**HOW TO COMPLETE THIS TASK:**
Tell me how many lines in the data below hold the string "will", and say nothing else.

Start of Block

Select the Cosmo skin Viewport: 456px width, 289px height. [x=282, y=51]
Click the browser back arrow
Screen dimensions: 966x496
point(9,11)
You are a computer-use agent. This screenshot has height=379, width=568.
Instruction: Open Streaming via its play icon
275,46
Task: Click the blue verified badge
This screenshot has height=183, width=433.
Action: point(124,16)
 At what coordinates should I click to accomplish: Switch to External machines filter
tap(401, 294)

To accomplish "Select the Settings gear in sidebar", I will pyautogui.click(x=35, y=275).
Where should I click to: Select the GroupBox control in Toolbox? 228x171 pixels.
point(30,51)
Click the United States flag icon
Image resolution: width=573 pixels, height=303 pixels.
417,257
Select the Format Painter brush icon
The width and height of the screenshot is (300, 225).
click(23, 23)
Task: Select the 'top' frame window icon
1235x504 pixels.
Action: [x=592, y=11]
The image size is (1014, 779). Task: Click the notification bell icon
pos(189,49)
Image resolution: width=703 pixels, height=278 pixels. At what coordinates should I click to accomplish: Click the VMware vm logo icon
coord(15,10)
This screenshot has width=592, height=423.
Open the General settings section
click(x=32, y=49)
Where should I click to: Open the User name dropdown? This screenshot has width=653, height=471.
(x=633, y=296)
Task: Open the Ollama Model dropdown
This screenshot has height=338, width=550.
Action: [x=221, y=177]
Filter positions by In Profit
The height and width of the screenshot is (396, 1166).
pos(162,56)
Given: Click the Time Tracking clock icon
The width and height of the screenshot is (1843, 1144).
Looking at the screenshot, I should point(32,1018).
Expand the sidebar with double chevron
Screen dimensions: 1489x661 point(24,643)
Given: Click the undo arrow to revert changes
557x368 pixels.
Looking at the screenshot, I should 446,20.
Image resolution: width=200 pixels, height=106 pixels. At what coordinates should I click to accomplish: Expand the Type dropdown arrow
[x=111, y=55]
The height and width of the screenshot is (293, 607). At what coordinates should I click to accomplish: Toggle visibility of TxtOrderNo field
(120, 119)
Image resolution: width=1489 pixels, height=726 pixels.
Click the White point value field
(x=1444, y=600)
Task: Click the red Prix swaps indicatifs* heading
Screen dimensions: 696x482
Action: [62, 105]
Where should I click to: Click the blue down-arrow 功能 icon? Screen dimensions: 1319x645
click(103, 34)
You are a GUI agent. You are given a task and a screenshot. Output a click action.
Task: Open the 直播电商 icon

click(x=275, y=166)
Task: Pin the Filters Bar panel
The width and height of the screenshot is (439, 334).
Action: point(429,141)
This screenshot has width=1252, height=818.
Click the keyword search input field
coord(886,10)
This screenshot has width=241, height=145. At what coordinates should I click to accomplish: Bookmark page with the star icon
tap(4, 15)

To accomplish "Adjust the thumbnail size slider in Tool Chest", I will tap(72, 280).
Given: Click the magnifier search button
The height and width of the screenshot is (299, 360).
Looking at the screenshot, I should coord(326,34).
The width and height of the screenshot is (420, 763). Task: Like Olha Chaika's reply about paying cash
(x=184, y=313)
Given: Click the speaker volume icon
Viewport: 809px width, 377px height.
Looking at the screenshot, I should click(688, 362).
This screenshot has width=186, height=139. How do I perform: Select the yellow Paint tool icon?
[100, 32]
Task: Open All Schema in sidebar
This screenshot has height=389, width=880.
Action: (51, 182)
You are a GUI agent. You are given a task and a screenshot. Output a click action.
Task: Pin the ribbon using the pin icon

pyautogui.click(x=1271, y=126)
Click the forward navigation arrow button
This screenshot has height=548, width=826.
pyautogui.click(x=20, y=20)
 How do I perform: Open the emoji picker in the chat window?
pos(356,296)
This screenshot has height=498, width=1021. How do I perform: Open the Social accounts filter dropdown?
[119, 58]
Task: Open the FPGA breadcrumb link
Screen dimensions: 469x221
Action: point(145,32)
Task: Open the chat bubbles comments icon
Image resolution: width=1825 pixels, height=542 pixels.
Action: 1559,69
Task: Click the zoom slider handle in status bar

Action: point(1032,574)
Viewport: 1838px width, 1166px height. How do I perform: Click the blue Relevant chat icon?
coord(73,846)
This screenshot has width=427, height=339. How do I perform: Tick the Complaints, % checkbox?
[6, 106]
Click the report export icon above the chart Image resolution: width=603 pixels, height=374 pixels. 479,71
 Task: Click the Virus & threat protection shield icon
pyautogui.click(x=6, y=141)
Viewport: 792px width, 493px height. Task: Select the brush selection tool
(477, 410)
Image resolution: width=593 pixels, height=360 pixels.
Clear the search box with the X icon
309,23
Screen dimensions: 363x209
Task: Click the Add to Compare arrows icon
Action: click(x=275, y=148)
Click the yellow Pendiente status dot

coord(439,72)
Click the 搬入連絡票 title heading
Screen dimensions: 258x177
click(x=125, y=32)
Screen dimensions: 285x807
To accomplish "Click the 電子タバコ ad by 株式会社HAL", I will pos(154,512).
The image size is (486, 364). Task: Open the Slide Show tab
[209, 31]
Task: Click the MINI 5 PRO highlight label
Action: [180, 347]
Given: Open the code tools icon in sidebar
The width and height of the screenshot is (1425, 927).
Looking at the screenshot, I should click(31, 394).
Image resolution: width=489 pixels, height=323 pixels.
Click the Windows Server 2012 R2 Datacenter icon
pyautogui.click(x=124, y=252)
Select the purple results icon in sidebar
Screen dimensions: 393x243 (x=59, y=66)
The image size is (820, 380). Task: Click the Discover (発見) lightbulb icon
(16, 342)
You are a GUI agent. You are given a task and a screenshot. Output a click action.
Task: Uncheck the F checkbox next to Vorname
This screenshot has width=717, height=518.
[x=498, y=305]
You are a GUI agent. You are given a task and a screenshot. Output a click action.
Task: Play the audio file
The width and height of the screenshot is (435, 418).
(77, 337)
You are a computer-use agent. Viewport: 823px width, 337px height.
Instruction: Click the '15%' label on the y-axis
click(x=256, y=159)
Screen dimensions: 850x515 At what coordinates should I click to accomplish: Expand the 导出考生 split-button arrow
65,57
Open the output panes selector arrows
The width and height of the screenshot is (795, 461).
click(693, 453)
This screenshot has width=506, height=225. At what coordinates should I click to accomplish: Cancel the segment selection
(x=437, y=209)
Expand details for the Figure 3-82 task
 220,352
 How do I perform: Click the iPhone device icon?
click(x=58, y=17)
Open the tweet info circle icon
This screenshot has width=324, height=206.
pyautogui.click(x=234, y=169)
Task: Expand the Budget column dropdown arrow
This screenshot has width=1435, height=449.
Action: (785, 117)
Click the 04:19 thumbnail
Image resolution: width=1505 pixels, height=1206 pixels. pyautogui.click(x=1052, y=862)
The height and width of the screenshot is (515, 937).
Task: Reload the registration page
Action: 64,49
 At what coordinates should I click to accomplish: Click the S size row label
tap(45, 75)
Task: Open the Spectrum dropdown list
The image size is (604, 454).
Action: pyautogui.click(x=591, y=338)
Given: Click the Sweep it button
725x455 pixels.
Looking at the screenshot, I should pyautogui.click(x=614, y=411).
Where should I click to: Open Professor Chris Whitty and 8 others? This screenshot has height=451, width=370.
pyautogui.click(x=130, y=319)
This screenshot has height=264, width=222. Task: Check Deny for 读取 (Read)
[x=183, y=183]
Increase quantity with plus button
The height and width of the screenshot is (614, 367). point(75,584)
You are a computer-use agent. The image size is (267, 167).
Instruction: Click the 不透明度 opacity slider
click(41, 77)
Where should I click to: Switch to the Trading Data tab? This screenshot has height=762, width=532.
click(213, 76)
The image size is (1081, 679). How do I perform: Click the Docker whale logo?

End of Block

**WRITTEN SOLUTION:**
3